Ausstellung im HKW: Die Kunstmäzene von der CIA

Kunst im Kalten Krieg: Die Ausstellung "Parapolitik" im Haus der Kulturen der Welt untersucht den Einfluss der CIA als Kultursponsor.

Die Magazine sind toxisch, doch das sieht man ihnen nicht an. In den schlichten Regalen im Haus der Kulturen der Welt (HKW) strahlen „Der Monat“, „Tempo Presente“ oder „Cuadernos“ stattdessen farblich und typografisch um die Wette. Es sind Zeugnisse einer intellektuellen Ära, die sich bis Mitte der sechziger Jahre über Europa bis tief in die ehemals kolonialen Regionen Afrikas erstreckte. Schaltstelle war der 1950 in Berlin gegründete „Kongress für Kulturelle Freiheit“ (CCF), von hier aus vernetzten sich die Mitglieder über ein permanentes Büro in Paris in über dreißig Länder. Zeitschriften, Festivals, Symposien, Stipendien, Ausstellungen: Alles war möglich, die Finanzierung kein Problem. Weshalb die Gelder damals reichlich flossen, wollte offenbar so keiner richtig wissen. Dabei hätten die liberalen wie gemäßigt linken Kräfte jener Kulturorganisation bloß ihren Sekretär fragen müssen: Michael Josselson wusste immer, dass der amerikanische Geheimdienst als größter Sponsor des CCF fungierte. Er war ja selbst Agent.

Die CIA als Kunstförderer, als indirekter Sponsor im Kalten Krieg, als Mäzen von Autoren, Komponisten und Malern wie Jackson Pollock, Mark Rothko oder Barnett Newman: Das klingt bizarr, ist aber bekannt, seit Recherchen der „Saturday Evening Post“ 1967 die verdeckte Finanzierung über Scheinstiftungen öffentlich machten und für einen Skandal sorgten. Der Kongress löste sich unverzüglich auf, die betroffenen Intellektuellen sahen sich benutzt und für politische Zwecke missbraucht. Was sie nicht ungeschehen machen konnten – und wohl auch nicht gewollt hätten –, waren jene siebzehn Jahre, in denen sich die universelle Sprache der Moderne als Antwort auf Nationalsozialismus und Kommunismus international positionierte.

Ein Faktum mit Folgen. Sichtbar wird dies in der bildenden Kunst vor allem mit dem Siegeszug des abstrakten Expressionismus: Amerikas Antwort auf die totalitären Systeme der Vergangenheit und Gegenwart. Die Maler, die keinesfalls willfährige Komparsen einer politisch motivierten Kampagne waren, hätten zwar auch ohne Geld der CIA mit Farbfeldern und action paintings experimentiert.

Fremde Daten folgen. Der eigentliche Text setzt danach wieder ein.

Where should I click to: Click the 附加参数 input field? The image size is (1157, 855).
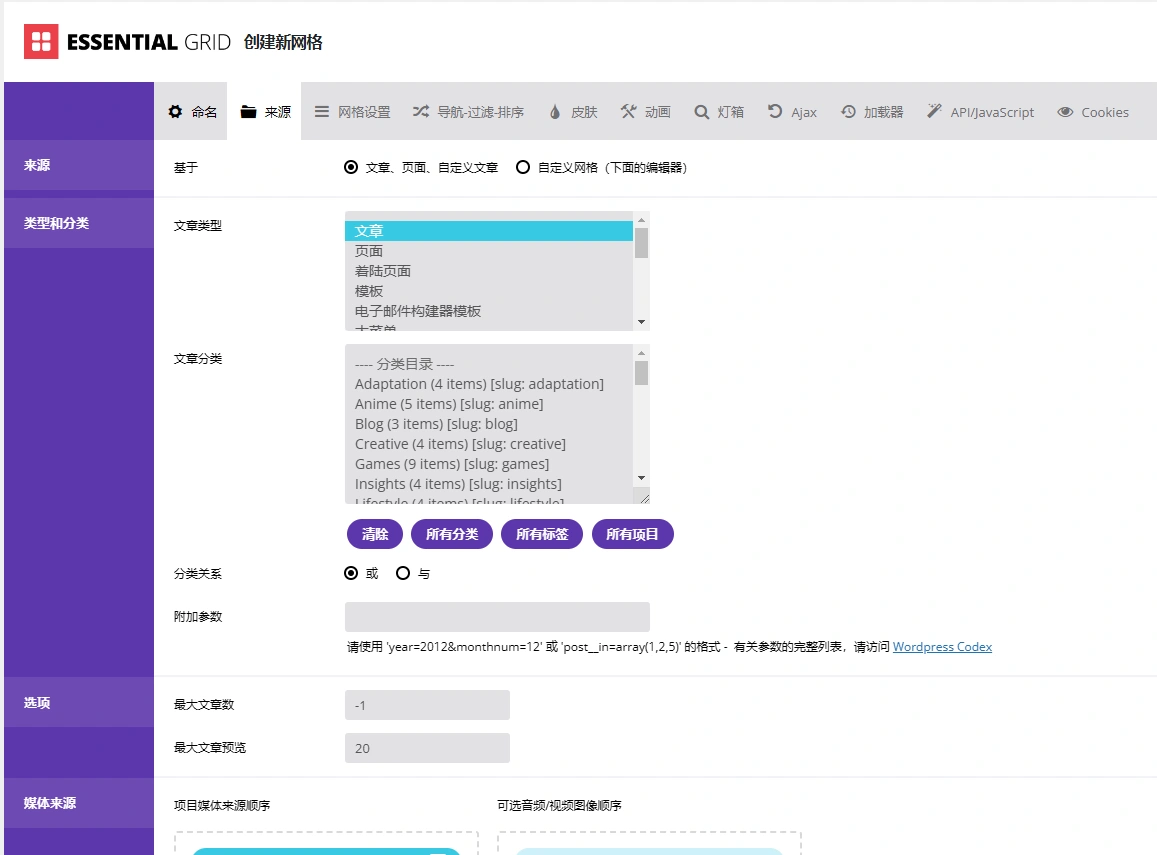(497, 616)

Aber wären sie ebenso erfolgreich gewesen, wenn ihre Werke nicht als politisches Instrument gegen den sozialistischen Realismus gedient hätten? Die künstlerische Freisetzung des Individuums, das sich allein seiner inneren Stimme verpflichtet sieht, passte perfekt zum Auftrag der Agenten: Sie sollten die Vorzüge einer freien Gesellschaft propagieren.

Was macht man mit diesem Wissen?

Was macht man mit diesem Wissen? In einer Zeit, die den Kanon und die Geschichte der westlichen Moderne kritisch hinterfragt, um ihm andere Narrative an die Seite zu stellen? Wäre es nicht wichtig, diese ganze Wahrheit noch einmal zu reflektieren? Sie einzubauen in die Erzählung vom Wesen der Kunst nach 1945? Die Welt hat schließlich nicht auf Pollock oder Newman gewartet, sondern wurde ein Stück weit in die Richtung gedrängt. Und auch wenn diese Form von kultureller Erziehung nicht die schlechteste war, weil sie den Rezipienten zur Auseinandersetzung zwingt, statt ihm fertige Menschenbilder vorzusetzen, stellt sich doch die Frage der Indoktrination.

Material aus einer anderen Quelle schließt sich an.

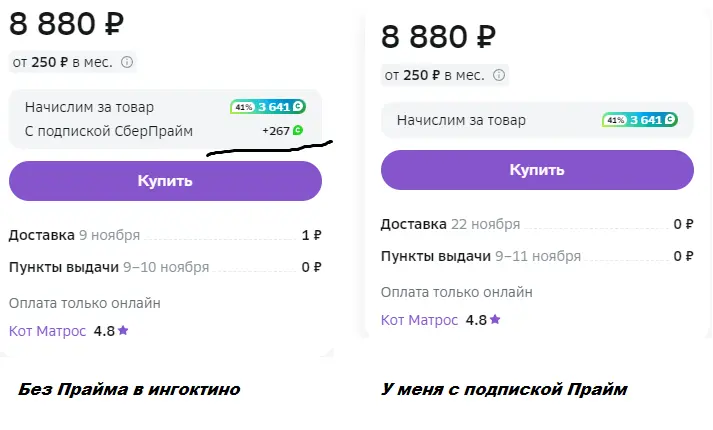Click the right 41% 3 641 bonus badge
Screen dimensions: 713x430
point(640,120)
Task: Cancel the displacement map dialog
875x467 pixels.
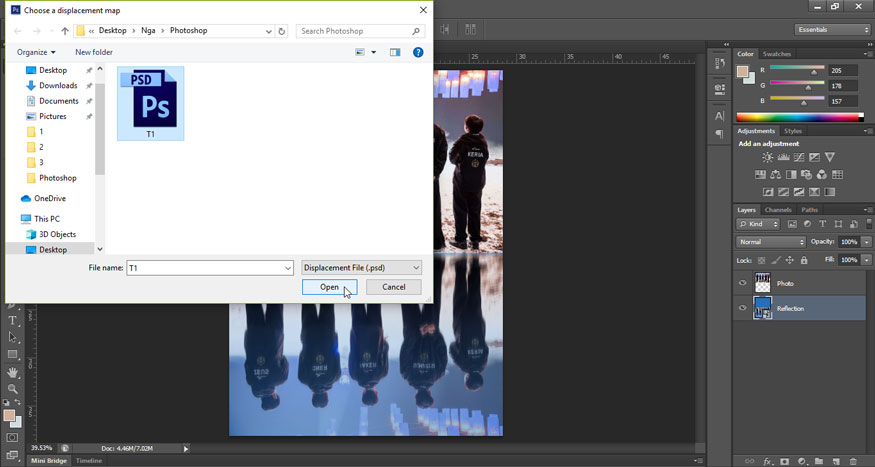Action: click(x=394, y=287)
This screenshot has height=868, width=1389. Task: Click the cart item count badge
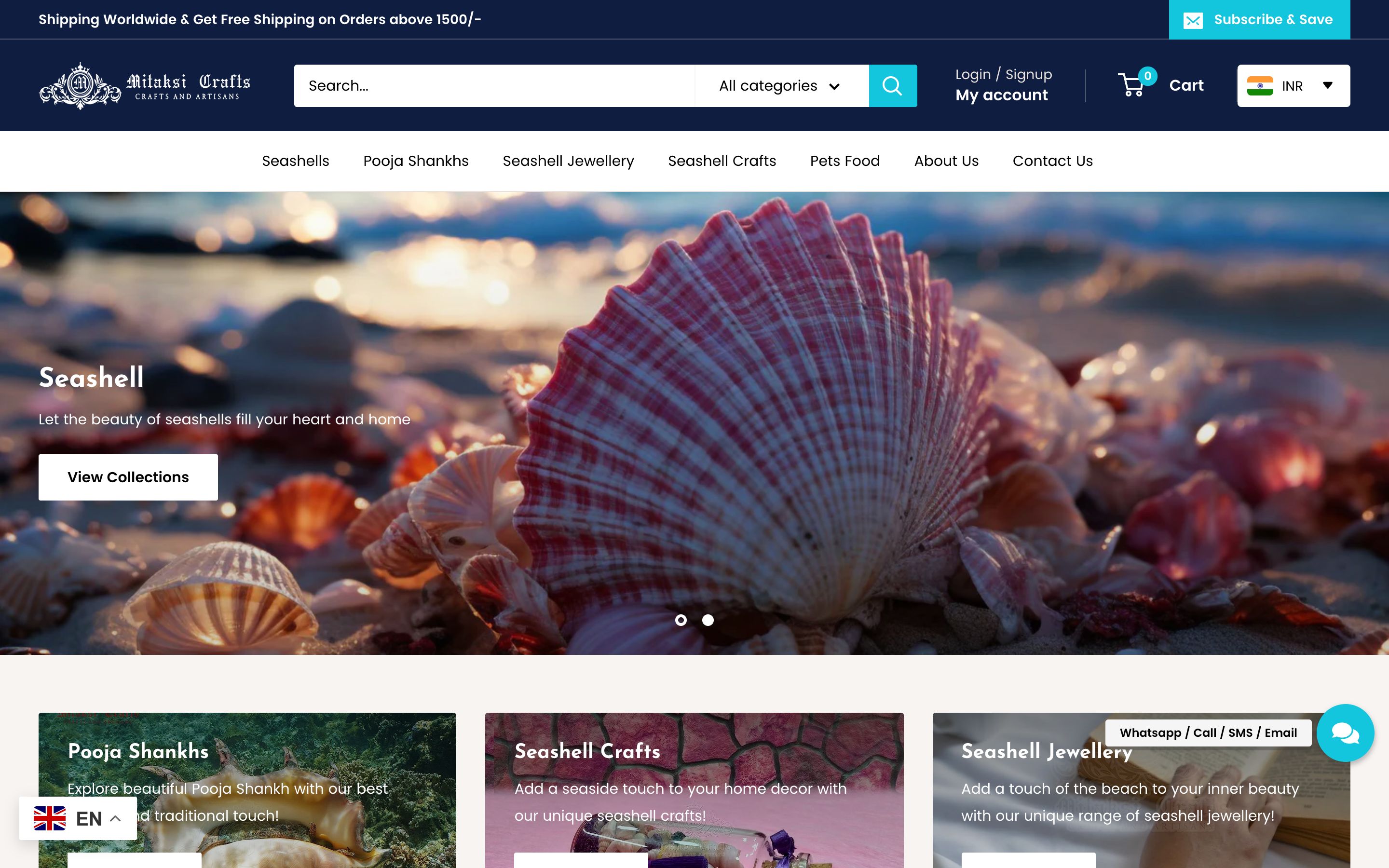coord(1147,76)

Anselm Franke, Leiter für den Bereich Kunst und Film im HKW, hat sich für eine Ausstellung entschieden, die das Vergangene so zum Thema macht, wie man es von der Institution kennt. „Parapolitik: Kulturelle Freiheit und Kalter Krieg“ versammelt in erster Linie Dokumente zum Thema, gibt aber keine Lesart vor. Man muss selbst schauen und studieren. Sich ein Bild machen, eine Meinung bilden. Sonst würde sich das Haus ebenso unversehens im Pädagogischen bewegen wie das Objekt seiner Betrachtung.

Das Ausstellungsprojekt hinterfragt lieber etwas kompliziert, „ob der Kanon der westlichen Moderne rückwirkend ‚globalisiert‘ werden kann, ohne dass die ideologischen Strukturen und institutionellen Narrative problematisiert werden, die diesen untermauerten und exportierten“. Es geht, sagt Franke, um die „Vergegenwärtigung“ von Tatsachen, die schnell vergessen oder verdrängt wurden. Man muss nur überlegen, in welchem Begleittext im Museum zuletzt, wenn überhaupt, das Thema vorgekommen ist, um zu verstehen, weshalb Franke es zusammen mit mehreren anderen Kuratoren aufgegriffen hat. Ein echtes Paradox, weil sich das hegemoniale Streben der USA mit dem Kostüm der Freiheit getarnt hat.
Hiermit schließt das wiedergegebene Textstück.